Le premier morceau prend désormais la forme d’une longue suite, ponctuée par les changements d’instrument du leader. Au ténor, il évoque tour à tour le lyrisme brûlant de Gato Barbieri ou Pharoah Sanders et la raucité blues d’Archie Shepp. L’effet « retour vers le futur » free des Roaring Sixties est accentué par le cymbalum qui se rapproche des sonorités du piano. Les accords qui naissent sous les mailloches de Miklos Lukacs font fortement penser au jeu tout en harmonies percussives de McCoy Tyner. Ce n’est pas la moindre des surprises qui émergent de cette musique. Avec ce groupe, l’instrument sort (enfin) de son rôle folklorique et décoratif pour gagner en richesse expressive et devenir un instrument soliste qui ne brille pas que dans les passages au rythme endiablé (bien loin des « tziganismes » habituels).

A entendre l’énergie dont est capable Dresch au ténor, on se dit qu’on a retrouvé le père spirituel d’Akosh S. Moins aylérien, plus coltranien que son cadet, le plaisir naît cependant également de leurs différences. La formule en quartet et l’inspiration respectueuse issue directement de la tradition afro-américaine donnent à Mihaly Dresch un aspect plus clairement jazz. Question de génération, sans doute. Confrontation du moderne (Dresch) et du post-moderne (Akosh)…

La paire rythmique qui soutient le quartet est parfaite en tous points. Il faut dire que ces deux musiciens jouent ensemble depuis plus de dix ans. Cette longévité transparaît dans leur complicité et leur musicalité. Le jeu d’Istvan Balo à la batterie retient particulièrement l’attention. Il utilise assez peu la grosse caisse, ne tient pas un rythme lourd. En revanche, il se régale à mains nues sur les peaux de ses toms.
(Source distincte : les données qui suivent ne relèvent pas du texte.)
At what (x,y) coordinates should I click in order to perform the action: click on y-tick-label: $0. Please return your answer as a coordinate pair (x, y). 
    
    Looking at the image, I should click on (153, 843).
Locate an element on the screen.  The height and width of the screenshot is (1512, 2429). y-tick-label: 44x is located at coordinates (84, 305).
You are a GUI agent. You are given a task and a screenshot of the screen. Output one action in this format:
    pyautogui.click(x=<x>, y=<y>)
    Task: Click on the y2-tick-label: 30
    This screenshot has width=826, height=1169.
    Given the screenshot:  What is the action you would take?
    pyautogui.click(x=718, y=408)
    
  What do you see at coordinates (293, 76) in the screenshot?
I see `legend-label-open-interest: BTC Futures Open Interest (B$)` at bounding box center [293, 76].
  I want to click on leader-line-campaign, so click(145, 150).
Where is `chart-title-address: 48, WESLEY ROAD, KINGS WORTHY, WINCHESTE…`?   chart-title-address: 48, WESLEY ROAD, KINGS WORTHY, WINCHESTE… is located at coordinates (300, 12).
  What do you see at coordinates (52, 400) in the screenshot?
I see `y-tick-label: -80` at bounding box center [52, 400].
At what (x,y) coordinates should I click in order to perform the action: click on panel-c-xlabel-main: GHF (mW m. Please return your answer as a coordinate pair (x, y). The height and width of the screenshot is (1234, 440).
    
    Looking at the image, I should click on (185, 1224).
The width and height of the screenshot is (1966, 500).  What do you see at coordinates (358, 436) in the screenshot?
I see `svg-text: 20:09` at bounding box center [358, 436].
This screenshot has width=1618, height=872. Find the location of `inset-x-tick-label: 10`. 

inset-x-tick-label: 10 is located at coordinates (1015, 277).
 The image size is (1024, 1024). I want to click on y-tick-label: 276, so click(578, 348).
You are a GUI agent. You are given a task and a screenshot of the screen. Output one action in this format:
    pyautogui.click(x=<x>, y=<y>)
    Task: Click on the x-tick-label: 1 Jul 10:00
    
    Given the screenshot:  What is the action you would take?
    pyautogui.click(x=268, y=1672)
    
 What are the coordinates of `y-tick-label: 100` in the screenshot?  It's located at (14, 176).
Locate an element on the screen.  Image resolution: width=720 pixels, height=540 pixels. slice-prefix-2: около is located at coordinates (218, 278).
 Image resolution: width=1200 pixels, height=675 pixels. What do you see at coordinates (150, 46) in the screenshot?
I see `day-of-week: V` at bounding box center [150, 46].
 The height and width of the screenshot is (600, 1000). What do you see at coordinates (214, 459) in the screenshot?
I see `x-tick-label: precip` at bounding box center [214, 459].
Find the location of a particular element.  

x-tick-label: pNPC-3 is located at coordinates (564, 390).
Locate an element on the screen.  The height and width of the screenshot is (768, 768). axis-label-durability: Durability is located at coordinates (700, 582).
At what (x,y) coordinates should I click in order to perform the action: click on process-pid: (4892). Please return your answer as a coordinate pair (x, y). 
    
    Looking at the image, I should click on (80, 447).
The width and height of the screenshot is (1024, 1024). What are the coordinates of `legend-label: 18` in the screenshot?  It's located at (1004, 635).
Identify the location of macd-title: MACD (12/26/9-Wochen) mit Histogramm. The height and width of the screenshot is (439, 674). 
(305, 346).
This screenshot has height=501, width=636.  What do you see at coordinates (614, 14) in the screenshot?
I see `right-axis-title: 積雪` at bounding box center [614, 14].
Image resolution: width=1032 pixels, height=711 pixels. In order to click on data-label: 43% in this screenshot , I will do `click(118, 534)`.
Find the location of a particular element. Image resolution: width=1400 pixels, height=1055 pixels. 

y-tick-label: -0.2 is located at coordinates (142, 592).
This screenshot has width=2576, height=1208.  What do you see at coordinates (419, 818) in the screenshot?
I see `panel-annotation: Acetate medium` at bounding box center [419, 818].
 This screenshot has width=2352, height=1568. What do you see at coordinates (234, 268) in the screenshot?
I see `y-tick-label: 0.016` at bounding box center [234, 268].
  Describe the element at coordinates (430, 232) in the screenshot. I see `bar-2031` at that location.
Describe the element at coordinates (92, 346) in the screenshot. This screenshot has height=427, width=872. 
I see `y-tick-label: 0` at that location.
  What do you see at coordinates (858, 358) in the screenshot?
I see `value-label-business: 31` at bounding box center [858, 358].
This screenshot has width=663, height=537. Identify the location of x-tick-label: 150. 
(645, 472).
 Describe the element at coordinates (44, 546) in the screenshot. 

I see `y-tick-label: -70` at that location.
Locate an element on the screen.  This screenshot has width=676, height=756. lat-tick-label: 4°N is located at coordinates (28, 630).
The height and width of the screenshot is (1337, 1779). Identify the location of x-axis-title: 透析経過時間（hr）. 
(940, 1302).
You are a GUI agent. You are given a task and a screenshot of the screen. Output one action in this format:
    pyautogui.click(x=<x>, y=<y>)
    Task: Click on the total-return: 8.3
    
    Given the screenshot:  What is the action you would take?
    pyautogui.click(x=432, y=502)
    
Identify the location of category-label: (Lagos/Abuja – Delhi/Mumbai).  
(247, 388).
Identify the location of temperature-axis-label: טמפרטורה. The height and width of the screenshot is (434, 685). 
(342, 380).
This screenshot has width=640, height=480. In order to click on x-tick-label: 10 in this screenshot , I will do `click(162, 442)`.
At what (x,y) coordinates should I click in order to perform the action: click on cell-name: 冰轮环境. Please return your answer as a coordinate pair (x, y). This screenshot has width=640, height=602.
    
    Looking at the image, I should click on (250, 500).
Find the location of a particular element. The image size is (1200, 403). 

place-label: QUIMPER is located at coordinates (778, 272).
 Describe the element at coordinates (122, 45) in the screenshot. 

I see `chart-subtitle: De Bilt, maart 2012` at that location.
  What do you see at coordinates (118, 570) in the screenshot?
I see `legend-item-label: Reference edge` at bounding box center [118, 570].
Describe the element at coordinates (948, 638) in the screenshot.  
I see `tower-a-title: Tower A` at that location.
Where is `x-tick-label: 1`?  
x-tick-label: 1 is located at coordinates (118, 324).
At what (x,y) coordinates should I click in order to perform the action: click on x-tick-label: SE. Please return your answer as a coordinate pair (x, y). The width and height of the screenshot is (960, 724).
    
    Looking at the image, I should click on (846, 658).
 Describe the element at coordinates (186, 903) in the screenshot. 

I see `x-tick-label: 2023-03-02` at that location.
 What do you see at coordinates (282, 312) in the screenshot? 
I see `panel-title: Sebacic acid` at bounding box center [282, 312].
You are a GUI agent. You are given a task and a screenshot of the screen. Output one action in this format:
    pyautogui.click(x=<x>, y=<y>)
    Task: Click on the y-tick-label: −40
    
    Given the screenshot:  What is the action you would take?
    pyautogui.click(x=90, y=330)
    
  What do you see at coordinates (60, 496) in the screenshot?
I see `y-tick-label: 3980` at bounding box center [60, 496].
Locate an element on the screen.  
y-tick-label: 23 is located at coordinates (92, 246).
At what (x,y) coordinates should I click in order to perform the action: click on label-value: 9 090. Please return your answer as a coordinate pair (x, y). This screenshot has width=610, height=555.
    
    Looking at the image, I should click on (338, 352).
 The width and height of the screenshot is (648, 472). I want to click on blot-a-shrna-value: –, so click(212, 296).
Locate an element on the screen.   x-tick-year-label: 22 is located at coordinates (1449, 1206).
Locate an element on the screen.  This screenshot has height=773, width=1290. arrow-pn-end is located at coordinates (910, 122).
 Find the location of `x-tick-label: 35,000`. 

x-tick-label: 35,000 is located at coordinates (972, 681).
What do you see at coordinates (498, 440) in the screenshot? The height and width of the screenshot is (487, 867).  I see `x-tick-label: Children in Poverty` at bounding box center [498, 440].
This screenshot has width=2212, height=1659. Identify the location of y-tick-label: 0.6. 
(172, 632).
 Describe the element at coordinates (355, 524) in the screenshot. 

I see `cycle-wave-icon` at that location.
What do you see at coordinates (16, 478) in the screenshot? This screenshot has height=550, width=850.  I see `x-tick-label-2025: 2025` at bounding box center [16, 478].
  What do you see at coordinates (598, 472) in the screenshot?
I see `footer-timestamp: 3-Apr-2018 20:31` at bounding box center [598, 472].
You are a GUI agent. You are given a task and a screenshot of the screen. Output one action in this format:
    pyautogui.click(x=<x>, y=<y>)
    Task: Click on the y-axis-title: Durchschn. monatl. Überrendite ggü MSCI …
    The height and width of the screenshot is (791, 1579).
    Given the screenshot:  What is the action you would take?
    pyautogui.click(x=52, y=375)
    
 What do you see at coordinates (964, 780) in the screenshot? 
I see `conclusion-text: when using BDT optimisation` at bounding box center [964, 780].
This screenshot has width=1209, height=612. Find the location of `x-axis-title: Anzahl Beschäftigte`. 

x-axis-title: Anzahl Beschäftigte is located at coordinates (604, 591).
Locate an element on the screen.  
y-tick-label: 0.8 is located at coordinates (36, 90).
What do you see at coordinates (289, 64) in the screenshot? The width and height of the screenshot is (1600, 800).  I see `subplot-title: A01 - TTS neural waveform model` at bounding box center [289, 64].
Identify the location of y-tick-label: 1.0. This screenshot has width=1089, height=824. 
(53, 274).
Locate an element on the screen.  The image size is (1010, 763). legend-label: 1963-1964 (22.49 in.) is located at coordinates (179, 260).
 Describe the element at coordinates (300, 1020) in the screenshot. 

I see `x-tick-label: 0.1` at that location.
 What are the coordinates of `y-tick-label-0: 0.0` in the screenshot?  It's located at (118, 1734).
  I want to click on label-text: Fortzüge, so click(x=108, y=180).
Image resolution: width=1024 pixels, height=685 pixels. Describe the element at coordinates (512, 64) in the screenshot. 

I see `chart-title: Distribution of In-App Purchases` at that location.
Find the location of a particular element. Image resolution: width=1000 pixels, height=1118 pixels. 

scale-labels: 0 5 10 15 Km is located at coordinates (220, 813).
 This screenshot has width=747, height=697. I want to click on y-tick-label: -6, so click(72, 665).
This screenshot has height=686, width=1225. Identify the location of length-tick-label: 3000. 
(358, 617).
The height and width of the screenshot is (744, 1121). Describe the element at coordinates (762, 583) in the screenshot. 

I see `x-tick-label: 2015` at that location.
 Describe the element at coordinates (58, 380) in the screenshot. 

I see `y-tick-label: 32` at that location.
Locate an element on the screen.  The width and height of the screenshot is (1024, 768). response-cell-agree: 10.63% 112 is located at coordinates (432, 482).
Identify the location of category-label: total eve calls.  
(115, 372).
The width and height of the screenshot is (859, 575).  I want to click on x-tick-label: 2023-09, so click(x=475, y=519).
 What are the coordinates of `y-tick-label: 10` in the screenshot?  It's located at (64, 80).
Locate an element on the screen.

Soit par effet de contraste avec la puissance expressive du ténor, soit comme surlignement ponctuel des délicates zébrures du soprano et de la flûte. A la contrebasse, la culture classique - bartokienne en premier lieu - de Matyas Szandai se fait entendre à l’archet comme dans les pizzicati puissants qui écrasent les cordes sur la touche (échos de la Musique pour cordes, percussions et célesta ?). Les effets de trille du cymbalum renforcent cette identification moderniste puisée dans les compositions du plus grand des Hongrois.

La fin du concert, après la longue suite inaugurale, s’articule autour de formes plus concises et de thèmes présents sur différents disques que le saxophoniste a publié sur le label BMC Records ces dernières années. Ce label effectue d’ailleurs un remarquable travail pour faire connaître les musiciens hongrois à l’étranger et provoquer des rencontres transnationales depuis sa base budapestoise. Citizen Jazz aura bientôt l’occasion d’y revenir en détail.

En s’abreuvant à différentes sources du passé (folklorique et classique, moderniste et free jazz), Mihaly Dresch a créé et fait fructifier un langage riche, inhabituel, et d’une grande force expressive. Devant une audience réduite - mais conquise, comme en ont témoigné les deux rappels - il a pu donner libre cours à cette explosive intimité.